◆ ASSIGNMENT
Beginning with the line below that contains "Click the flag icon next to Titel" and ending with the line that contains "Add a new scene", copy every line exactly. Copy nothing else.

Records from a data collection:
■ ■ ■
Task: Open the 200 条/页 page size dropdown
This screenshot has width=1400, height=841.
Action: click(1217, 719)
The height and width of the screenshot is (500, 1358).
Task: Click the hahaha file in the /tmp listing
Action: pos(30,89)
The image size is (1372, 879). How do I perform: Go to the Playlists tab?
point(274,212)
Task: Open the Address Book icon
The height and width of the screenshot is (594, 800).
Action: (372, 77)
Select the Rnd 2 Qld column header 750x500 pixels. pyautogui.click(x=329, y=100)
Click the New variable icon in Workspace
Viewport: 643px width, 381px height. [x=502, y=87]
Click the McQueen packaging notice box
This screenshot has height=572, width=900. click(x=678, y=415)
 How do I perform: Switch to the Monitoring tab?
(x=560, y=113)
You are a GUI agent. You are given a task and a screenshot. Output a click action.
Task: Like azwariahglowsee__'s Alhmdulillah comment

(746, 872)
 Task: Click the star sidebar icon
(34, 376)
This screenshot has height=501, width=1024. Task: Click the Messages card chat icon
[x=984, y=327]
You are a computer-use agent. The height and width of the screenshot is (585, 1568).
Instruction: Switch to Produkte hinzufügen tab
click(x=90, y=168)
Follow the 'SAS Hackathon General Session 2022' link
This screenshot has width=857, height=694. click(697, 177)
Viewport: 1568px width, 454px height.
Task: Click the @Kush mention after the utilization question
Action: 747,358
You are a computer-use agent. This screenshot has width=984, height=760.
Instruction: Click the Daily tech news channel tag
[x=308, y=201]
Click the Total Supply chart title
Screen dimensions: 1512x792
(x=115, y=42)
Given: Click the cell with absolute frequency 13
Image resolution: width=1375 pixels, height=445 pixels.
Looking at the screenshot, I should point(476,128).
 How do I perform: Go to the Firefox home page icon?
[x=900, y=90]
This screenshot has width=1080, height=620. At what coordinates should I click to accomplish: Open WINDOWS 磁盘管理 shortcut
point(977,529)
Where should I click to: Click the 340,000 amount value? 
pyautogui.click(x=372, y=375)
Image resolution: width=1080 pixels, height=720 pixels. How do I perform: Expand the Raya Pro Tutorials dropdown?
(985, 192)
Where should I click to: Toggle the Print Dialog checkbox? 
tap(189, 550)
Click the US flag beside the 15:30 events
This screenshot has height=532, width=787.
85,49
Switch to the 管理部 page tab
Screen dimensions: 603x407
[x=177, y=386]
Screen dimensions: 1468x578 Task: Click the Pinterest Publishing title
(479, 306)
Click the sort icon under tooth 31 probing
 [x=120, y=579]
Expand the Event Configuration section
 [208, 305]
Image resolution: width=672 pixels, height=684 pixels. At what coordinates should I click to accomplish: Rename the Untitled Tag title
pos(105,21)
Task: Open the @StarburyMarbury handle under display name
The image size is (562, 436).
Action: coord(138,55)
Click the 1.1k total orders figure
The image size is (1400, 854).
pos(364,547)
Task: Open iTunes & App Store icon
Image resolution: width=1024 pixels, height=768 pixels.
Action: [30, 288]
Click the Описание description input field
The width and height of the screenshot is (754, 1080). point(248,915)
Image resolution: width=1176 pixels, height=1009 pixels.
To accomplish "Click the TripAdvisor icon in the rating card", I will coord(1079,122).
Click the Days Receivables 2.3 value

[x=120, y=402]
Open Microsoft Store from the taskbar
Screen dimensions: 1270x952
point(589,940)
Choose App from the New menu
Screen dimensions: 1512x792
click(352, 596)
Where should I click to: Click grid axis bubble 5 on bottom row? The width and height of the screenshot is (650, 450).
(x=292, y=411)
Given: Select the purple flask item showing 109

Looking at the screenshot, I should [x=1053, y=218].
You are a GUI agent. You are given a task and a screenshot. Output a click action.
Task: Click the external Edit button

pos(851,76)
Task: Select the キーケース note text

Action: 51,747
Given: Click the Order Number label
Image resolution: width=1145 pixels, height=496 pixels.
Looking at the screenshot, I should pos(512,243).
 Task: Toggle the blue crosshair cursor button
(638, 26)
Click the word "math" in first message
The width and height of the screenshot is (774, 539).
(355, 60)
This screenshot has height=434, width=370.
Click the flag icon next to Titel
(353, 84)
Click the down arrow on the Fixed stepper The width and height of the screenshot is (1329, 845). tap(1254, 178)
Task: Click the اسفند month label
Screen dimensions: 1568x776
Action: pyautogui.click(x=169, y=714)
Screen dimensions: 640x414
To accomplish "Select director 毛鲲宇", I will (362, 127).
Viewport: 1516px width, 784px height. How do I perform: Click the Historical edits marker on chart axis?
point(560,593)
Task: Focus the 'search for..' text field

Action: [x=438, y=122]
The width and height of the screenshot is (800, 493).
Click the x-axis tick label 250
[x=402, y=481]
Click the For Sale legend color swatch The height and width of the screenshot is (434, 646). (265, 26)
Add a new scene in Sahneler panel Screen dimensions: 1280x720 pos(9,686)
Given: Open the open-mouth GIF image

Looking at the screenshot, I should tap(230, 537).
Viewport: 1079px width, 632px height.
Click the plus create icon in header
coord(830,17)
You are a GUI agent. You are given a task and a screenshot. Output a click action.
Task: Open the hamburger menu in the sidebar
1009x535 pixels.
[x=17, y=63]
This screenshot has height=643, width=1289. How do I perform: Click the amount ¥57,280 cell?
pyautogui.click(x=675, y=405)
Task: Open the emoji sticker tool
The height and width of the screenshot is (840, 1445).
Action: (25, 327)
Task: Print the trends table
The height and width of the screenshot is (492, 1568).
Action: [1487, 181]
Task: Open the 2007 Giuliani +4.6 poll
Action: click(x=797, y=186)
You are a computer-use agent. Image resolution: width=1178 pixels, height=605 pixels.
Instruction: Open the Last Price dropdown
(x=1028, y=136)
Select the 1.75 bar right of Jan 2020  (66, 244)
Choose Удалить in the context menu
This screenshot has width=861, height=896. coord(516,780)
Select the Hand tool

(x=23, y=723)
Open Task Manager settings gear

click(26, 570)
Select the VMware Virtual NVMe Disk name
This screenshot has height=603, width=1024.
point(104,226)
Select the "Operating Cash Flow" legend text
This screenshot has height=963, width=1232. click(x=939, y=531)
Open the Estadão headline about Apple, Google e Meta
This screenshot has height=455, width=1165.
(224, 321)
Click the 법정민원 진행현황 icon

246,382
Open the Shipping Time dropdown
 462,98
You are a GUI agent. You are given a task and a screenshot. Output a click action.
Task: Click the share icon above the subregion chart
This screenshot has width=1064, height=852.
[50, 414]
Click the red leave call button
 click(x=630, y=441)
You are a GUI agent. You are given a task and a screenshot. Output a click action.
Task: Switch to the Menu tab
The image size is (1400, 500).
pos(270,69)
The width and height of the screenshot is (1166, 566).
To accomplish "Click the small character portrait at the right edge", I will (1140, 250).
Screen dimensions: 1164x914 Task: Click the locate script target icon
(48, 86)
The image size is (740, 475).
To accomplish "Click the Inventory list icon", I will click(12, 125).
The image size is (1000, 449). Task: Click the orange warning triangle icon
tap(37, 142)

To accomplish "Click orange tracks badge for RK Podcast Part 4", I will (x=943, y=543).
■ ■ ■
◆ WORKED SOLUTION
Click the flag icon next to Titel
(353, 84)
Click the down arrow on the Fixed stepper The width and height of the screenshot is (1329, 845). tap(1254, 178)
Task: Click the اسفند month label
Screen dimensions: 1568x776
Action: pyautogui.click(x=169, y=714)
Screen dimensions: 640x414
To accomplish "Select director 毛鲲宇", I will (362, 127).
Viewport: 1516px width, 784px height. How do I perform: Click the Historical edits marker on chart axis?
point(560,593)
Task: Focus the 'search for..' text field

Action: [x=438, y=122]
The width and height of the screenshot is (800, 493).
Click the x-axis tick label 250
[x=402, y=481]
Click the For Sale legend color swatch The height and width of the screenshot is (434, 646). (265, 26)
Add a new scene in Sahneler panel Screen dimensions: 1280x720 pos(9,686)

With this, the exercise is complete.